__EJERCICIO__. Continúa el texto sobre Trump y su entorno en la Casa Blanca a partir de su última oración.

En parte, Jared e Ivanka habían optado por el poder relativo y la influencia de un trabajo formal en la Casa Blanca (en contraposición con mantener un papel de consejeros externos) porque sabían que, para influir a Trump, había que emplearse a fondo. Podían perder a Trump de una llamada telefónica a otra, y —reuniones aparte— casi todos sus días consistían en llamadas telefónicas. Era inmensamente complicado: aun siendo cierto, en términos generales, que la última persona que hablaba con él era quien más le influía, no siempre escuchaba a todo el mundo. La fuerza de los argumentos o de las peticiones que le hacían no pesaba tanto en él como la simple presencia del otro y su habilidad para conectar con sus pensamientos, que no eran otros que los de un hombre con muchas obsesiones, aunque, paradójicamente, no tenía demasiadas opiniones realmente inamovibles.
Es posible que, en última instancia, Trump no fuera tan distinto en su esencial solipsismo de cualquier persona rica que haya pasado casi toda su vida en un medio altamente controlado; aunque entre uno y otra sí existía una diferencia clara: el presidente no había adquirido ningún tipo de disciplina social, hasta el punto de que ni siquiera intentaba fingir decoro. Por ejemplo, él nunca conversaba de verdad, o no en el sentido de compartir información o de sumergirse en un toma y daca; tampoco hacía demasiado caso de lo que le decían ni sopesaba particularmente sus respuestas (y esa era una de las razones por las que resultaba tan repetitivo); y, desde luego, no trataba a nadie con cortesía. Si quería algo, se concentraba a fondo y prestaba una atención dadivosa; pero, por el contrario, si alguien quería algo de él, tendía a irritarse y a perder interés. Exigía tu atención; si se la prestabas, sin embargo, te despreciaría por el solo hecho de haberte rebajado a ello. Se podría afirmar que era un actor mimado, instintivo y con mucho éxito. Todos eran lacayos sometidos a su voluntad, o ejecutivos cinematográficos que intentaban avivar su atención y rendimiento sin despertar su enfado ni su petulancia.

Registros de posición objetivo
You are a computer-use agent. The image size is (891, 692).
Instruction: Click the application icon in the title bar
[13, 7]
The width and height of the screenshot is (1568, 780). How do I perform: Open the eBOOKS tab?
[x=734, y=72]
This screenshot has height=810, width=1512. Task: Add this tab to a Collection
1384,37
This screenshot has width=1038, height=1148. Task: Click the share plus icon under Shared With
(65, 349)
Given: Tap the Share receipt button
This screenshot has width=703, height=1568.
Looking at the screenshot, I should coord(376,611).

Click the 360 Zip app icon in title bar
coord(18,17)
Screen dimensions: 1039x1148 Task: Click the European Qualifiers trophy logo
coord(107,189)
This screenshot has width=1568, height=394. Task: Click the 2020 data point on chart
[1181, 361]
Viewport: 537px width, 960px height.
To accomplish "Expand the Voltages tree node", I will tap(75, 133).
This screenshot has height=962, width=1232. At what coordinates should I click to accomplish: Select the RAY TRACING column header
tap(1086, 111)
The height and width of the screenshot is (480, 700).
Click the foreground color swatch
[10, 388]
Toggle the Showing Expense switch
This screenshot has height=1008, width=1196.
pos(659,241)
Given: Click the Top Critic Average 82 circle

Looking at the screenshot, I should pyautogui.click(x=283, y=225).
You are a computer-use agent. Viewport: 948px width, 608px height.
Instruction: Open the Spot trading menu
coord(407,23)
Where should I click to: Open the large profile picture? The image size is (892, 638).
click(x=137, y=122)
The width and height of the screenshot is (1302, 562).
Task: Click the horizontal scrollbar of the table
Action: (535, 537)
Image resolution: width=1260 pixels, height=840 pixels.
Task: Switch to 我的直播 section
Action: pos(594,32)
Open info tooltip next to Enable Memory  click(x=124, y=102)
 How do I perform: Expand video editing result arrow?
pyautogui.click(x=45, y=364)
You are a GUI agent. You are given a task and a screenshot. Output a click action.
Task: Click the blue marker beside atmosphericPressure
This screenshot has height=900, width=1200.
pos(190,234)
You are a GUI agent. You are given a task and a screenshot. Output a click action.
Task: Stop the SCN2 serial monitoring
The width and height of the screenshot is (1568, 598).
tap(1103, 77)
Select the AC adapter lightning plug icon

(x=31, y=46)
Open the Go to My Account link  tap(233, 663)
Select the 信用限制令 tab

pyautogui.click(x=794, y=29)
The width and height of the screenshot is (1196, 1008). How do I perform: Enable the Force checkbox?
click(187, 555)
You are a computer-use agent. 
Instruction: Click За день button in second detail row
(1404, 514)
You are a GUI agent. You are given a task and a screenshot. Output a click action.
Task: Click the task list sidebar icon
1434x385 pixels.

__RESPUESTA__.
En compensación, él les proporcionaba entusiasmo, rapidez mental, espontaneidad y —si lograba alejarse por un segundo de su narcisismo— una valoración frecuentemente incisiva sobre las debilidades de sus oponentes y sus deseos más profundos. La política era rehén del incrementalismo, es decir, de personas que saben demasiado y que se hunden ante las complejidades y los conflictos de intereses antes de empezar; pero los trumpistas querían creer que, como Trump sabía muy poco, eso daría una esperanza nueva y algo excéntrica al sistema.
En un plazo relativamente corto (menos de un año), Jared había pasado de los planteamientos del Partido Demócrata, con los que había sido criado, a ser un acólito del trumpismo. Su cambio dejó perplejos a muchos de sus amigos y a su propio hermano, cuya compañía de seguros (Oscar, fundada con dinero de la familia Kushner) iba a sufrir un duro golpe con la derogación del Obamacare.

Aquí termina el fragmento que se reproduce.